Scritto da 9:26 pm Pordenone, Cronaca, Top News

Lingua blu, l’allarme corre nelle stalle: oltre 30 focolai in Friuli Venezia Giulia

Pordenone (venerdì, 22 agosto 2025) — Si chiama Blue tongue – o febbre catarrale ovina – e in queste settimane sta gettando nel panico allevatori e aziende agricole del Friuli Venezia Giulia. Da inizio estate si sono registrati almeno 31 focolai, di cui 21 soltanto nelle ultime due settimane, con perdite ingenti soprattutto negli ovini, la specie più colpita dal virus.

di Monia Settimi

Il morbo, che non ha cura, viene trasmesso esclusivamente dalle punture di minuscoli insetti del genere Culicoides: non rappresenta alcun rischio per l’uomo, ma si rivela devastante per ruminanti domestici e selvatici come capre, bovini e cervidi. I sintomi più frequenti includono febbre alta, inappetenza, gonfiori del muso e della lingua, che può assumere un colore bluastro, da cui il nome.

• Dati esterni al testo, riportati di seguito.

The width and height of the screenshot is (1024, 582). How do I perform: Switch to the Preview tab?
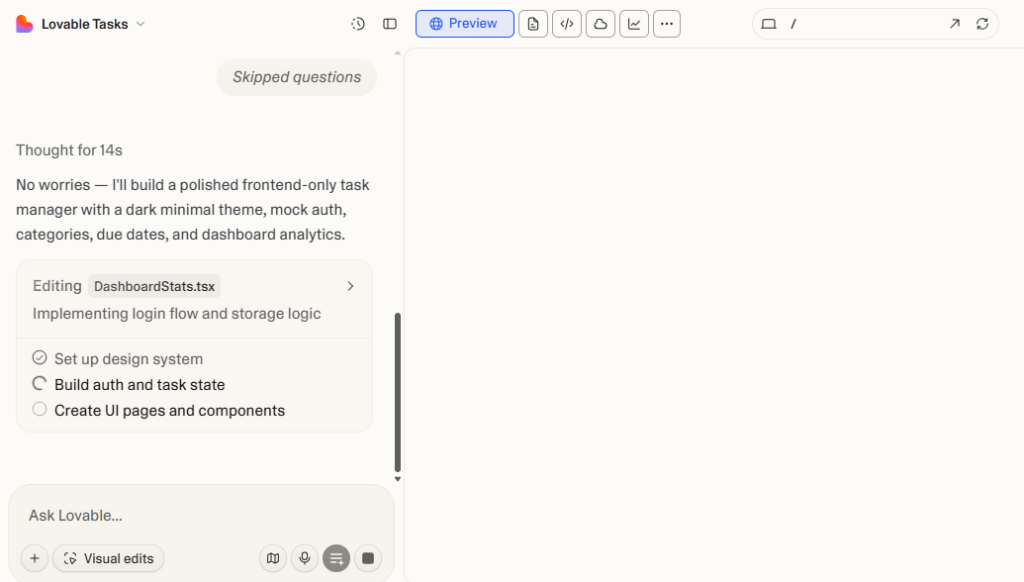464,23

Tra i casi più gravi c’è quello dell’allevatore Pietro Faidutti di San Leonardo, che ha visto morire una sessantina di pecore in pochi giorni. Colpita anche l’azienda agraria dell’Università di Udine a Pagnacco, dove due animali non ce l’hanno fatta su quaranta capi. Altri focolai sono stati individuati a Paularo, Moggio Udinese e Pontebba, mentre nel Pordenonese i casi hanno interessato diversi comuni, da Frisanco a Sequals.

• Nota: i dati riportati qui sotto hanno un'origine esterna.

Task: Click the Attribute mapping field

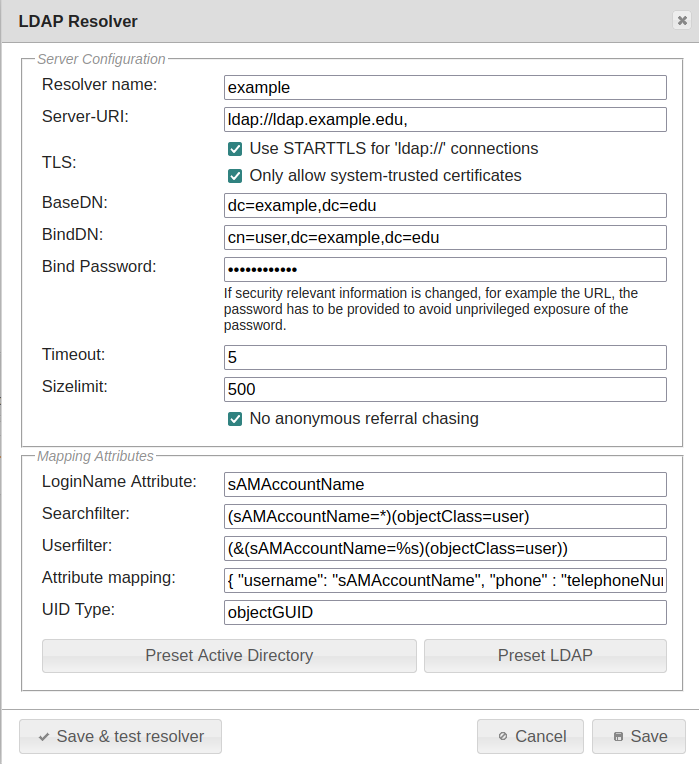Action: click(445, 581)
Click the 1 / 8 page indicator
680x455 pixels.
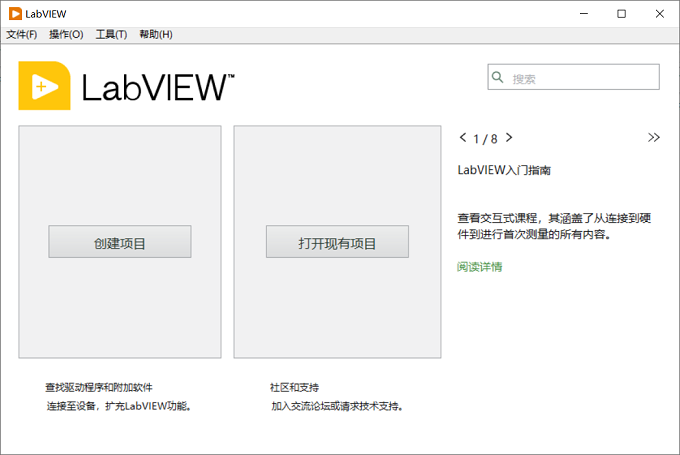pos(485,139)
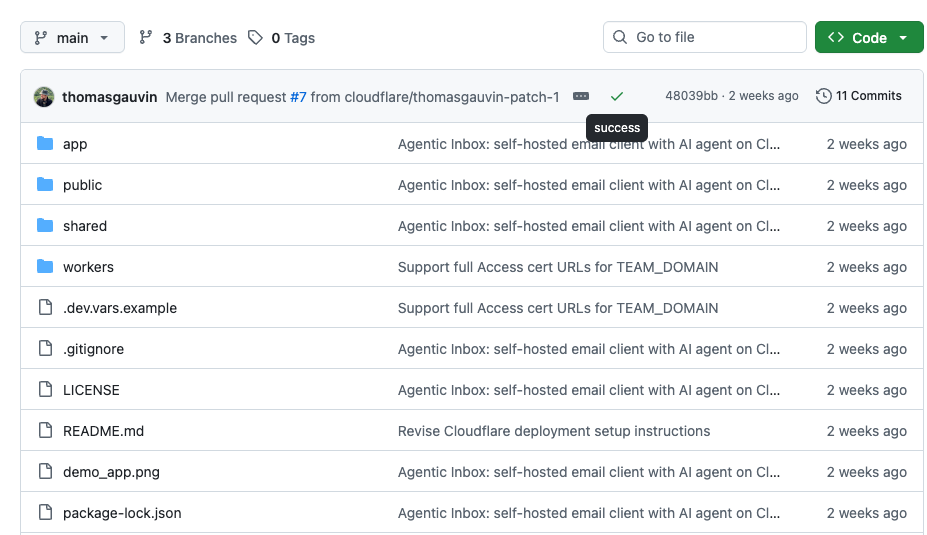Screen dimensions: 927x535
Task: Click the branches fork icon
Action: pos(146,38)
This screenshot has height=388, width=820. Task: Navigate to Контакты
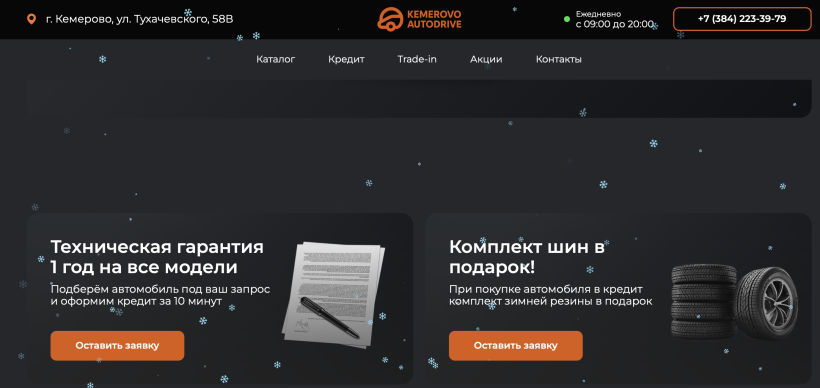pyautogui.click(x=559, y=60)
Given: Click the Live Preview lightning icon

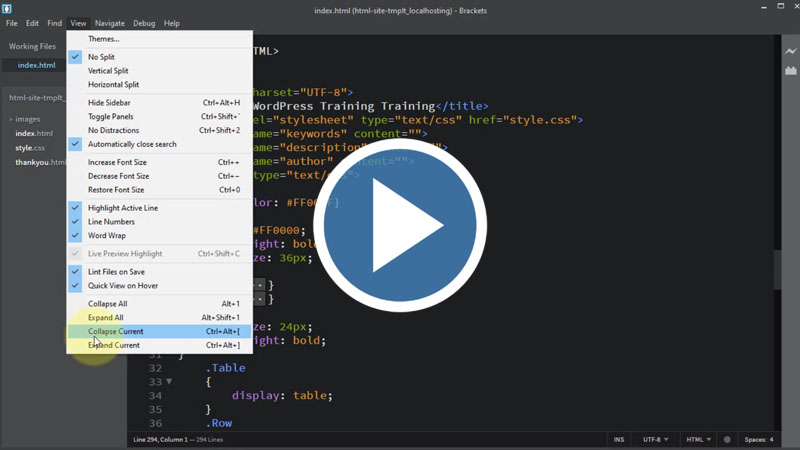Looking at the screenshot, I should [x=791, y=51].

L’episodio che ha fatto scattare l’allerta generale risale al 9 luglio ad Artegna, poi confermato il 18 dal Centro di referenza nazionale di Teramo: da quel momento il Friuli Venezia Giulia ha perso lo status di regione “indenne”.

Le autorità regionali hanno diramato una circolare che invita gli allevatori a ricoverare gli animali al chiuso con zanzariere, utilizzare repellenti, avviare campagne di vaccinazione e procedere con la disinfestazione delle aree più a rischio.

Oltre al danno economico – tra mortalità, cali produttivi e blocchi nella movimentazione – c’è anche quello umano: per i piccoli allevatori gli animali sono parte della famiglia, spesso con un nome proprio, e vederli morire significa perdere un pezzo della propria vita quotidiana.